Turning back to the Registers, let me add from the Ibbesley Parish Register Book, as so few people have seen a specimen, an entry of an affidavit of burial in a woollen shroud, in compliance with the Act passed in 1679, for the encouragement of the woollen manufacture in England.[264] It thus runs, placed opposite to the entry of the person’s burial, and written in the same handwriting:—“Jan. 9th, 1678/79, I recd a certificate from Mr. Roger Clavell, Justice of ye peace at Brokenhurst, that Thomas King and Anthony King, sons of Anthony King, deceased, did make oath before him, the sayd Roger Clavell, that the aforesayd Antony King was buried according to the late Act of Parliament.”

And again, opposite to the entries of their deaths, we find—“November 11th.—Certified by John Torbuck, Vicar of Ellingham, yt Edward Baily and Nicholas Baily, of Ibsely, were buried in woollen only.”

Pope’s lines on Mrs. Oldfield need hardly here be quoted. To conclude, of the parish books in the district let me only say that at Fordingbridge may be found an inventory of all the church furniture for 1554; and at Ibbesley, lists of collections “towards the redemption of the poor slaves out of Turkey,” “for the poor French Protestants,” “for the redemption of captives,” and “for the distressed Protestants beyond the sea,”—all testifying to the social and moral condition of the people, without which it is impossible to give the history of any district or any country.

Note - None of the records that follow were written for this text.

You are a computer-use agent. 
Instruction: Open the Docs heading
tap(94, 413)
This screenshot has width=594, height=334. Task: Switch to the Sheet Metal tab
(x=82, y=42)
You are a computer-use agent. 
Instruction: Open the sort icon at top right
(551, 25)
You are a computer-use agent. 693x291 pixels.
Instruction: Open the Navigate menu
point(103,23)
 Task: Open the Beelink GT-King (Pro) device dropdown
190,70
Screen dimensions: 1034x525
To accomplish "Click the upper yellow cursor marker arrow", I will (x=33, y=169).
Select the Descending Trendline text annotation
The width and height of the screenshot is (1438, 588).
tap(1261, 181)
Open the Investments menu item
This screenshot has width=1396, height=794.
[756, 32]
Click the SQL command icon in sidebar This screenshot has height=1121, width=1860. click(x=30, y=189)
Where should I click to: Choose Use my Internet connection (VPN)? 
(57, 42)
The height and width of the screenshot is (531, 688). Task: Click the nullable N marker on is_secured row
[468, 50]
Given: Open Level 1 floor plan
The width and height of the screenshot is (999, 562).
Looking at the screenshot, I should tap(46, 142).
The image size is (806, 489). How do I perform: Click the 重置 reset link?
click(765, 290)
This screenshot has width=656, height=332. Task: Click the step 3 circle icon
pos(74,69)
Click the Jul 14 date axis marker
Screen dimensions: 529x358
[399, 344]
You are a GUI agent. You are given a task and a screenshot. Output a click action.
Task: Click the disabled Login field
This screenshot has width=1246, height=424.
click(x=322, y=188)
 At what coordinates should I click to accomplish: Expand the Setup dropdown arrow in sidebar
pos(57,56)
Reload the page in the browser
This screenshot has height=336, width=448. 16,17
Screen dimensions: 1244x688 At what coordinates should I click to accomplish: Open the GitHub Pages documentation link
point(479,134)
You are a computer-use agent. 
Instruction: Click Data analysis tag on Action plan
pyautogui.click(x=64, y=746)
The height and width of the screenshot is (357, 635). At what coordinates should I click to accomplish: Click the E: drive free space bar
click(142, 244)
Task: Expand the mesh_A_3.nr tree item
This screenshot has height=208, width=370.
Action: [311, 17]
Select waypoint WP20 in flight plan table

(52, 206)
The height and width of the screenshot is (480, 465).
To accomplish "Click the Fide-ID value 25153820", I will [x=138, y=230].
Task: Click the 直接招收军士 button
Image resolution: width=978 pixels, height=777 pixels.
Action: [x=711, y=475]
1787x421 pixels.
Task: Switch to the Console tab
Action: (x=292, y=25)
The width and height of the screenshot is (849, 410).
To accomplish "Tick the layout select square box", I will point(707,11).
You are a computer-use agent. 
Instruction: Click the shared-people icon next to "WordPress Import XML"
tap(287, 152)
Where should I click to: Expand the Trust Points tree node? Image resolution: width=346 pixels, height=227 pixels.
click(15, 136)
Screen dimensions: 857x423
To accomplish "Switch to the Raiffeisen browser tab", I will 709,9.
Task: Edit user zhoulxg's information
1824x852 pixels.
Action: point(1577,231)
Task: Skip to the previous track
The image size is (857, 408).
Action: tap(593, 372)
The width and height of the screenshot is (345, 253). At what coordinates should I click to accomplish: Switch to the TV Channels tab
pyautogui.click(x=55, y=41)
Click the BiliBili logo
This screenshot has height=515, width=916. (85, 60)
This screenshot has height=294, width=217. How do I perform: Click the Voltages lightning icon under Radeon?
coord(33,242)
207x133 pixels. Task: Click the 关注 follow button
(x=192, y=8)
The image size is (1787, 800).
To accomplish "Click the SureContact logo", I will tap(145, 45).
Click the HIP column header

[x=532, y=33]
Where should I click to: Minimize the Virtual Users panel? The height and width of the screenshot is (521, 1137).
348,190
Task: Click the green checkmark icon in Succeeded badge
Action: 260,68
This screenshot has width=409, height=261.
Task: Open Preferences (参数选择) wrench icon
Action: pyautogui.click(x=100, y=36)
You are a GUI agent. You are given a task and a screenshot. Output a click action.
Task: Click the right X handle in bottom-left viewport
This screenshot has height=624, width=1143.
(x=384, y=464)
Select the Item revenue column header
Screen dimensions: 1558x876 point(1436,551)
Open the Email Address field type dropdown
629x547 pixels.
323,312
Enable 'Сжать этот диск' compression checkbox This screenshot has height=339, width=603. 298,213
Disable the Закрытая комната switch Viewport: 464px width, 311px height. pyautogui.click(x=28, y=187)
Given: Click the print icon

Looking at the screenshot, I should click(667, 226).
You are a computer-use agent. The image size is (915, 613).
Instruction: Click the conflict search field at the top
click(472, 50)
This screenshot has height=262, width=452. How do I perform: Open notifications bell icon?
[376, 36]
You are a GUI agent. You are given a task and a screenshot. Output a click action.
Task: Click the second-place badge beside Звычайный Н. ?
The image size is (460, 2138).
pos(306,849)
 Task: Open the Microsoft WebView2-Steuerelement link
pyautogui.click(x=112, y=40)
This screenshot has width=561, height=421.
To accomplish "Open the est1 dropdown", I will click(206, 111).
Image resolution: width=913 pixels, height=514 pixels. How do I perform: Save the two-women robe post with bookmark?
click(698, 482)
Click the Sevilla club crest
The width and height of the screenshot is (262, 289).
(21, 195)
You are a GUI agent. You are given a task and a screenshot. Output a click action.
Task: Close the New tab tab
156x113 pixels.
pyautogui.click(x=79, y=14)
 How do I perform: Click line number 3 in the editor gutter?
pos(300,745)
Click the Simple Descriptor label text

The Norman Font in Brockenhurst Church.

CHAPTER XX.
THE GEOLOGY.

The Barton Cliffs.

I have endeavoured, whenever there was an opportunity, to point out the natural history of the Forest, feeling sure that, from a lack of this knowledge, so many miss the real charms of the country. “One green field is like another green field,” cried Johnson. Nothing can be so untrue. No two fields are ever the same. A brook flowing through the one, a narrow strip of chalk intersecting the other, will make them as different as Perthshire from Essex. Even Socrates could say in the Phædrus, τὰ μὲν οὖν χωρία καὶ τὰ δένδρα οὐδέν μ’ ἐθέλει διδάσκειν. and this arose from the state, or rather absence, of all Natural Science at Athens. Had that been different he would have spoken otherwise.

The world is another place to the man who knows, and to the man who is ignorant of Natural History. To the one the earth is full of a thousand significations, to the other meaningless.